Building a Distributed Job Scheduler from Scratch (Part 2)
Recap
Welcome back to the second part of our tutorial series on building a distributed job scheduler! In our previous installment, we laid the foundation by defining the functional and non-functional requirements of our job scheduler. Now, it's time to dive into the heart of our system by designing a durable storage system to store job details effectively. If you're a software engineer eager to learn new technologies, this tutorial is tailored just for you.
Modeling Job Class
Since we have already figured out what are the various Job types and the ways to configure callbacks, our actual job has become quite easier.
public abstract class Job implements Serializable {
String id;
// The actual HTTP url where callback will be made.
String callbackUrl;
int successStatusCode;
long relevancyWindow;
// Defines the maximum window for callback execution
TimeUnit relevancyWindowTimeUnit;
}
public class ExactlyOnceJob extends Job {
LocalDateTime dateTime;
}
public class RecurringJob extends Job {
List<LocalDateTime> dateTimes;
}
public class RepeatedJob extends Job {
LocalDateTime startTime;
LocalDateTime endTime;
TimeUnit repeatIntervalTimeUnit;
long repeatInterval;
}
SQL vs NoSQL
Before figuring out the database, let's figure out the query patterns.

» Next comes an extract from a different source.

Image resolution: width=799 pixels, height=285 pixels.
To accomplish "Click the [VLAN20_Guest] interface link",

Store job details - We need high write throughput to store structured data. Additionally, we must be prepared for possible schema changes in the future.

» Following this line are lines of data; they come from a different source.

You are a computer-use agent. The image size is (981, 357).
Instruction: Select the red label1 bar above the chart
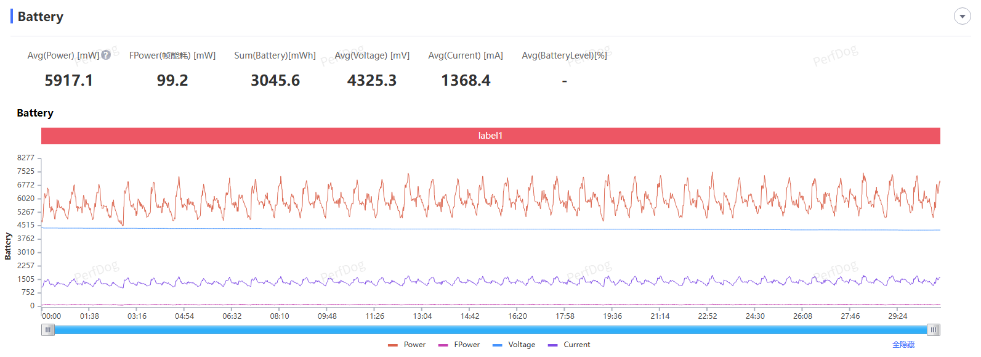(x=490, y=136)
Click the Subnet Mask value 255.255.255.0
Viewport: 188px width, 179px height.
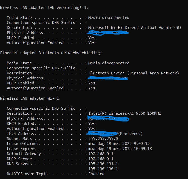(103, 139)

Get job details provided an ID - High read throughput to get details of a job based on a key.
No transaction guarantees are required.
No range scans are required.
Considering these requirements, we can choose a NoSQL database like Cassandra or HBase. For this tutorial, we'll leverage Apache HBase due to its capabilities.
Hello, HBase!
If you are new to the world of HBase, I would recommend you to read this crisp and excellent article which would give you a fair idea of the HBase data model.
Installing HBase is a 5-minute affair and can be completed relatively easily. Just go through this link.

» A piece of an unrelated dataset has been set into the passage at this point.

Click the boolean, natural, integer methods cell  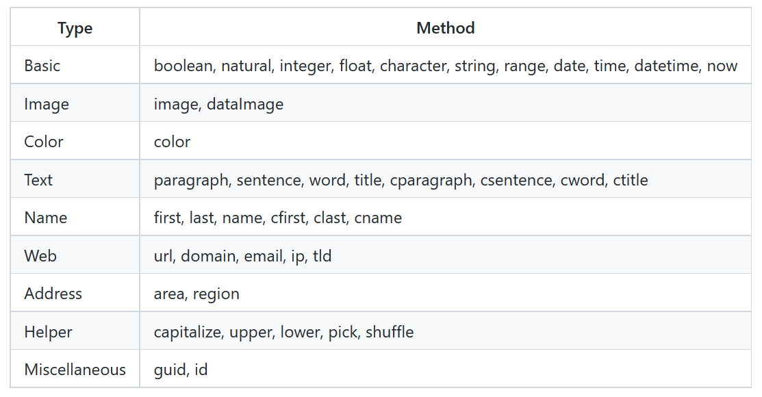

Now it's time to write some boilerplate utility code to interact with our newly created HBase Server.
public class HBaseManager {
private Admin admin;
private Connection connection;
public HBaseManager() throws IOException {
Configuration config = HBaseConfiguration.create();
String path = Objects.requireNonNull(this.getClass().getClassLoader().getResource("hbase-site.xml"))
.getPath();
config.addResource(new Path(path));
HBaseAdmin.available(config);
connection = ConnectionFactory.createConnection(config);
admin = connection.getAdmin();
}
public boolean tableExists(String name) throws IOException {
TableName table = TableName.valueOf(name);
return admin.tableExists(table);
}
public void createTable(String name, String columnFamily) throws IOException {
if (!tableExists(name)) {
TableName table = TableName.valueOf(name);
HTableDescriptor descriptor = new HTableDescriptor(table);
descriptor.addFamily(new HColumnDescriptor(columnFamily));
admin.createTable(descriptor);
}
}
public Table getTable(String name) throws IOException {
TableName tableName = TableName.valueOf(name);
return connection.getTable(tableName);
}
public void put(Table table, Put value) throws IOException {
table.put(value);
}
public Result get(Table table, String id) throws IOException {
Get key = new Get(Bytes.toBytes(id));
return table.get(key);
}
}
Now that our utility code is in place, we can proceed to create a Data Access Object (DAO) layer responsible for storing and retrieving job details.
public class JobDAO {
HBaseManager hBaseManager;
String columnFamily = "cf";
String data = "data";
String tableName = "jobDetails";
Table table;
public JobDAO() throws IOException {
hBaseManager = new HBaseManager();
hBaseManager.createTable(tableName, columnFamily);
table = hBaseManager.getTable(tableName);
}
public void registerJob(Job job) throws IOException {
byte[] row = Bytes.toBytes(job.getId());
Put put = new Put(row);
put.addColumn(columnFamily.getBytes(), data.getBytes(), SerializationUtils.serialize(job));
hBaseManager.put(table, put);
}
public Job getJobDetails(String id) throws IOException {
Result result = hBaseManager.get(table, id);
byte[] value = result.getValue(columnFamily.getBytes(), data.getBytes());
Job job = (Job) SerializationUtils.deserialize(value);
return job;
}
}
To ensure the functionality of our system, we'll rely on JUnit tests to validate our code. This step is crucial to confirm that our storage system works as expected.
public class JobDAOTest {
@Test
public void testRegisterJob() throws IOException {
JobDAO jobDAO = new JobDAO();
String id = UUID.randomUUID().toString();
ExactlyOnceJob exactlyOnceJob = ExactlyOnceJob.builder()
.id(id)
.callbackUrl("http://localhost:8080/test")
.successStatusCode(500)
.build();
Assertions.assertDoesNotThrow(() -> jobDAO.registerJob(exactlyOnceJob));
ExactlyOnceJob job = (ExactlyOnceJob) jobDAO.getJobDetails(id);
Assertions.assertTrue(exactlyOnceJob.equals(job));
}
}
Appendix
Project Structure
Maven pom.xml
<project xmlns="http://maven.apache.org/POM/4.0.0"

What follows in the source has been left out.